Task prompt:
Repeat each record exactly. Any picture gets left out.

Dataset entries:
--- --- ---

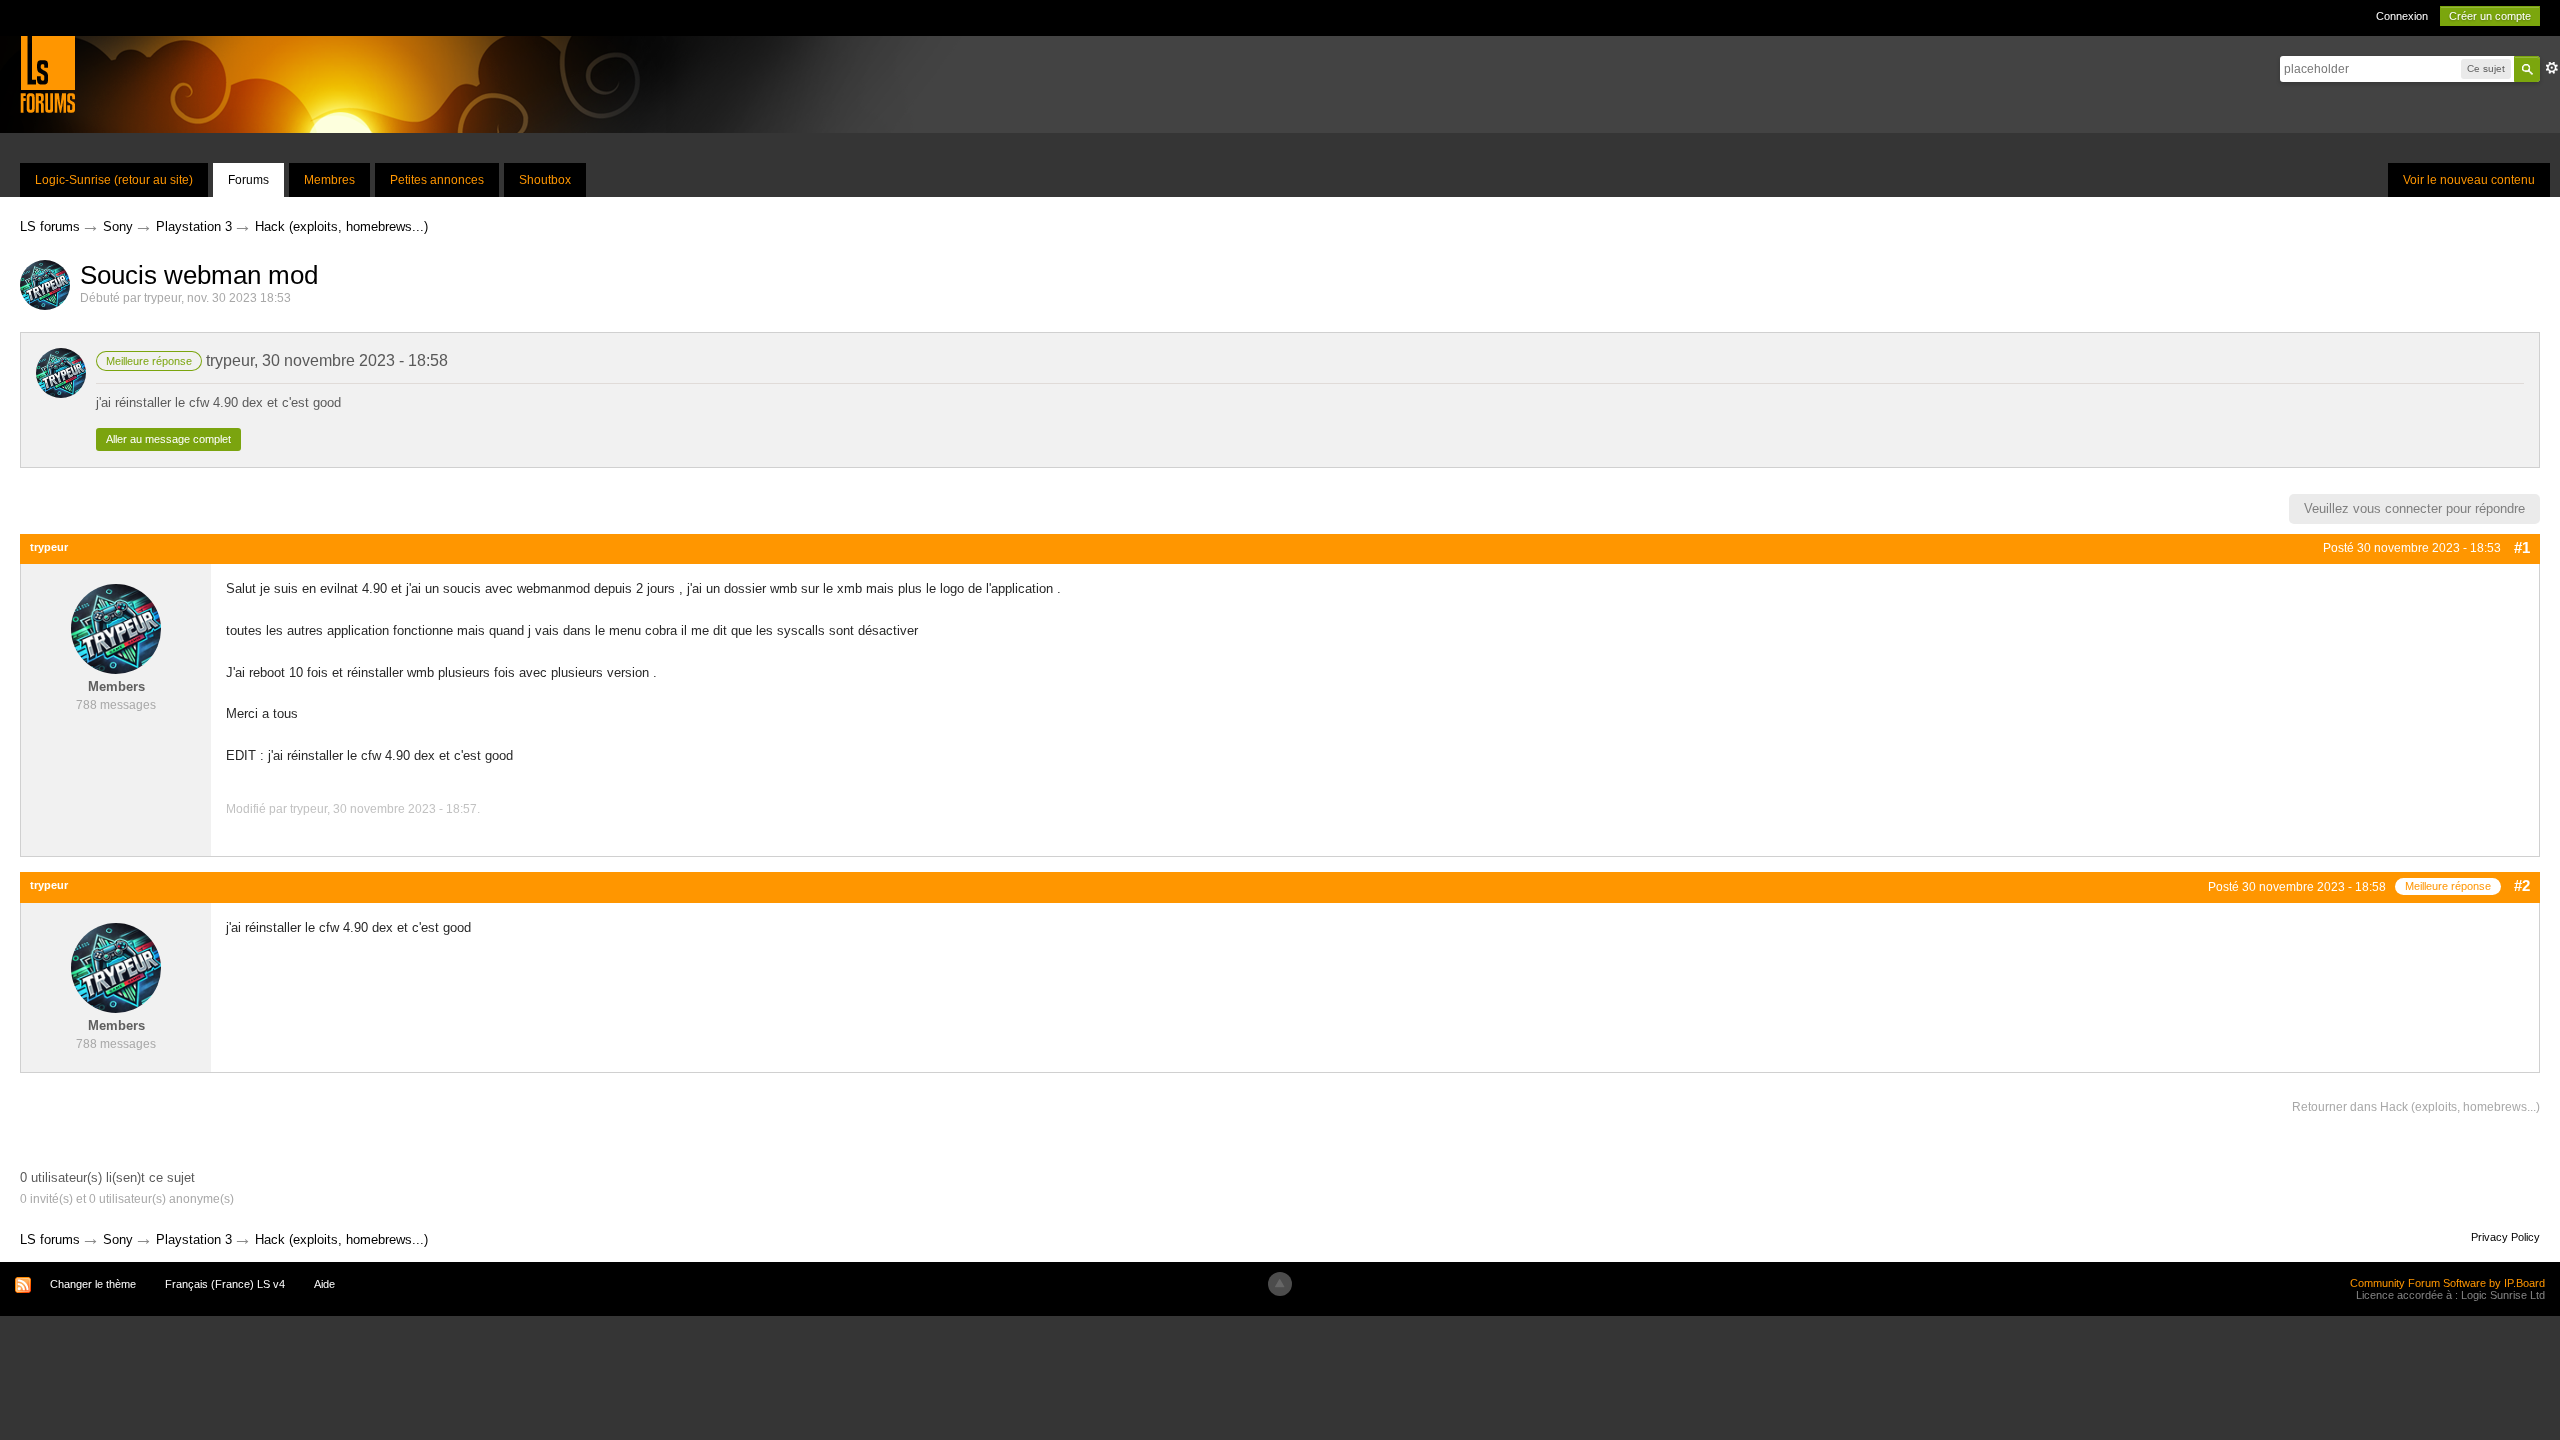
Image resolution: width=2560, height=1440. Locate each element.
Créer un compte (2490, 16)
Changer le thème (93, 1284)
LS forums (50, 1239)
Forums (248, 180)
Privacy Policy (2505, 1237)
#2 (2522, 885)
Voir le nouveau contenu (2469, 180)
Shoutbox (545, 180)
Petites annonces (437, 180)
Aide (324, 1284)
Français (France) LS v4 (225, 1284)
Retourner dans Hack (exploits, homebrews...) (2416, 1107)
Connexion (2402, 16)
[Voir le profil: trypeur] (116, 628)
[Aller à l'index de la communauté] (47, 73)
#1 (2522, 547)
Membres (329, 180)
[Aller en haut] (1280, 1284)
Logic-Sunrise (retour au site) (114, 180)
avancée (2552, 68)
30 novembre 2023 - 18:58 (355, 360)
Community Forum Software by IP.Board (2447, 1283)
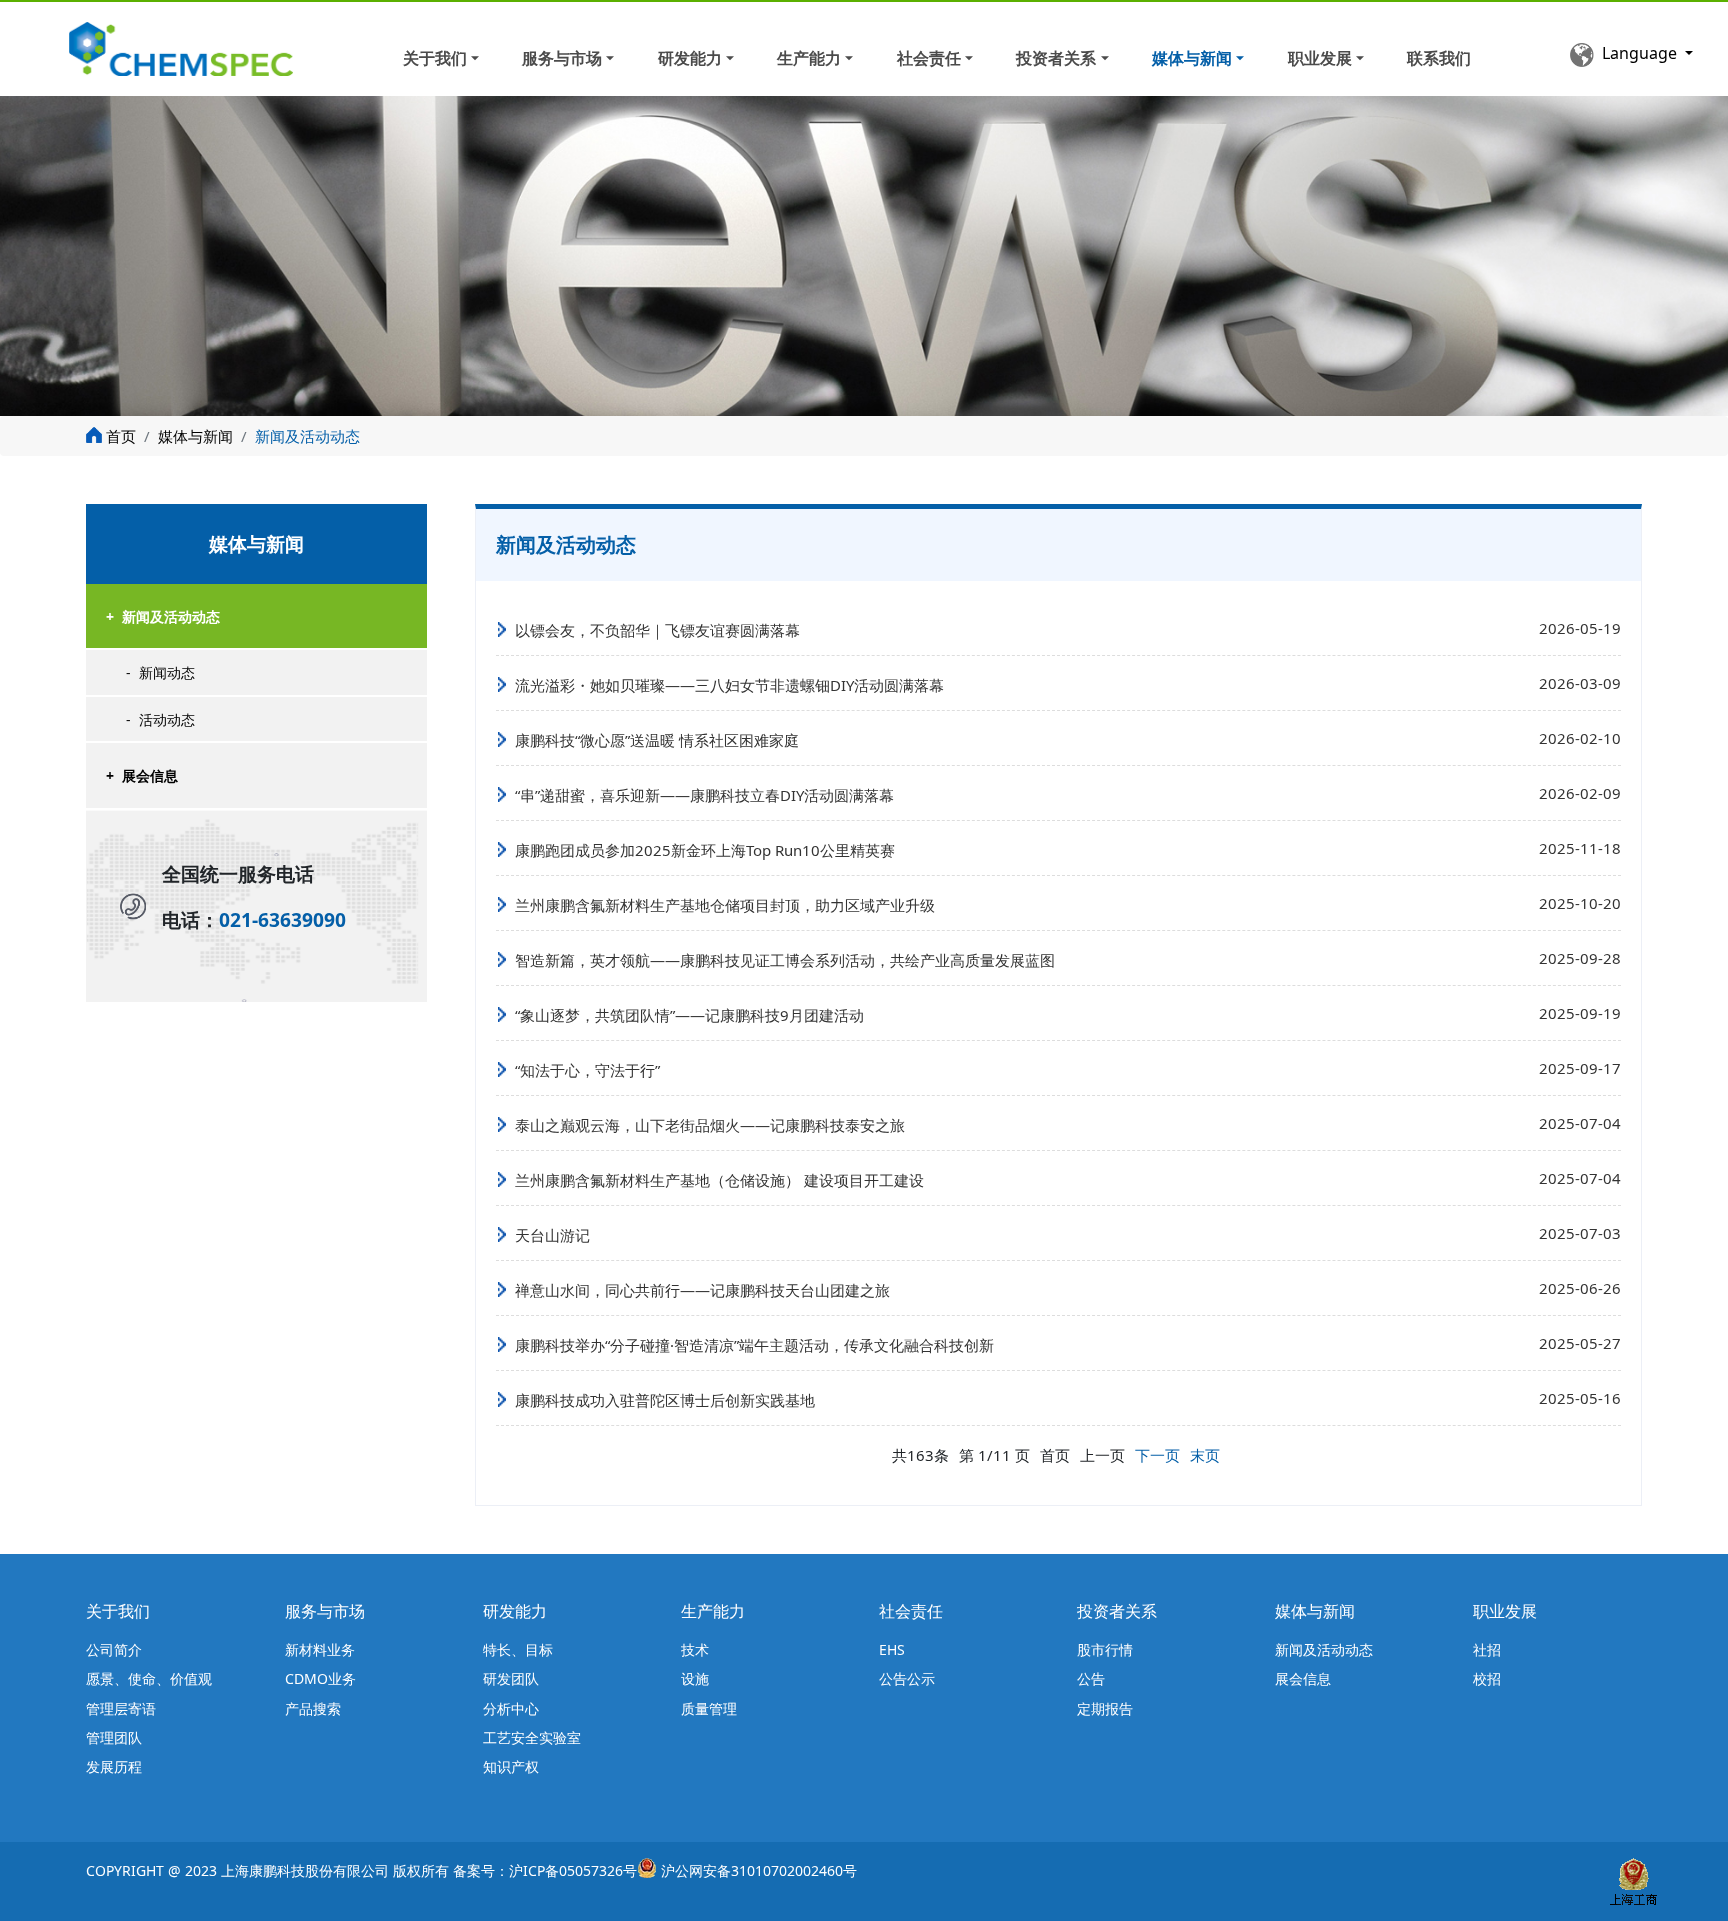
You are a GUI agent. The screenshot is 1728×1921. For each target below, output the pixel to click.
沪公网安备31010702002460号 (759, 1870)
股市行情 (1105, 1649)
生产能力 (809, 58)
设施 (695, 1678)
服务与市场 (562, 58)
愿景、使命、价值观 (149, 1678)
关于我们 (435, 58)
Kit (307, 46)
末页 (1205, 1455)
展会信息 (142, 775)
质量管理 (709, 1708)
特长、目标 (518, 1649)
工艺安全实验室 (532, 1737)
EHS (892, 1649)
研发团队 (511, 1678)
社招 (1487, 1649)
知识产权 (511, 1766)
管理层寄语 (121, 1708)
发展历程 (114, 1766)
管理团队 (114, 1737)
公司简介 (114, 1649)
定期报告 (1105, 1708)
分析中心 (511, 1708)
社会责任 (929, 58)
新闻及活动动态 (163, 616)
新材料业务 (320, 1649)
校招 (1487, 1678)
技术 (695, 1649)
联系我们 (1439, 58)
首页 (121, 436)
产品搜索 (313, 1708)
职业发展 (1320, 58)
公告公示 (907, 1678)
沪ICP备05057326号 (573, 1870)
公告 (1091, 1678)
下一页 (1157, 1455)
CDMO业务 (320, 1678)
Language (1641, 53)
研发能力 (690, 58)
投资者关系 (1056, 58)
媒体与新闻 (1192, 58)
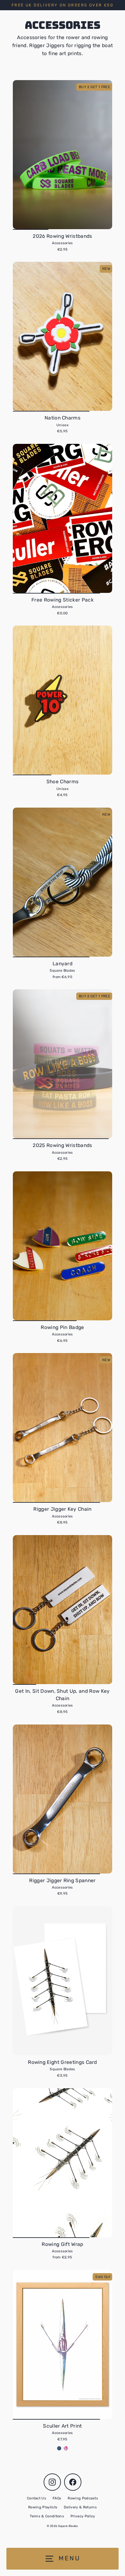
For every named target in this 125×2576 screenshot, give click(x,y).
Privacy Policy (83, 2516)
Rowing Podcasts (83, 2498)
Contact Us (36, 2498)
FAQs (57, 2498)
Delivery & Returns (80, 2507)
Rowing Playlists (42, 2507)
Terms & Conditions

--- --- ---

Exercise solution:
Image resolution: width=2560, height=1440. Locate each element.
Créer un compte (2490, 16)
Changer le thème (93, 1284)
LS forums (50, 1239)
Forums (248, 180)
Privacy Policy (2505, 1237)
#2 (2522, 885)
Voir le nouveau contenu (2469, 180)
Shoutbox (545, 180)
Petites annonces (437, 180)
Aide (324, 1284)
Français (France) LS v4 (225, 1284)
Retourner dans Hack (exploits, homebrews...) (2416, 1107)
Connexion (2402, 16)
[Voir le profil: trypeur] (116, 628)
[Aller à l'index de la communauté] (47, 73)
#1 (2522, 547)
Membres (329, 180)
[Aller en haut] (1280, 1284)
Logic-Sunrise (retour au site) (114, 180)
avancée (2552, 68)
30 novembre 2023 - 18:58 (355, 360)
Community Forum Software by IP.Board (2447, 1283)
You are a GUI agent. The screenshot is 1728×1921. For each target below, output the pixel to click.
沪公网安备31010702002460号 (759, 1870)
股市行情 (1105, 1649)
生产能力 (809, 58)
设施 (695, 1678)
服务与市场 (562, 58)
愿景、使命、价值观 (149, 1678)
关于我们 (435, 58)
Kit (307, 46)
末页 (1205, 1455)
展会信息 (142, 775)
质量管理 (709, 1708)
特长、目标 (518, 1649)
工艺安全实验室 (532, 1737)
EHS (892, 1649)
研发团队 (511, 1678)
社招 (1487, 1649)
知识产权 (511, 1766)
管理层寄语 (121, 1708)
发展历程 (114, 1766)
管理团队 (114, 1737)
公司简介 (114, 1649)
定期报告 (1105, 1708)
分析中心 (511, 1708)
社会责任 (929, 58)
新闻及活动动态 (163, 616)
新材料业务 (320, 1649)
校招 (1487, 1678)
技术 (695, 1649)
联系我们 (1439, 58)
首页 (121, 436)
产品搜索 (313, 1708)
职业发展 (1320, 58)
公告公示 (907, 1678)
沪ICP备05057326号 (573, 1870)
公告 (1091, 1678)
下一页 (1157, 1455)
CDMO业务 (320, 1678)
Language (1641, 53)
研发能力 (690, 58)
投资者关系 (1056, 58)
媒体与新闻 (1192, 58)
For every named target in this 125×2576 screenshot, give click(x,y).
Privacy Policy (83, 2516)
Rowing Podcasts (83, 2498)
Contact Us (36, 2498)
FAQs (57, 2498)
Delivery & Returns (80, 2507)
Rowing Playlists (42, 2507)
Terms & Conditions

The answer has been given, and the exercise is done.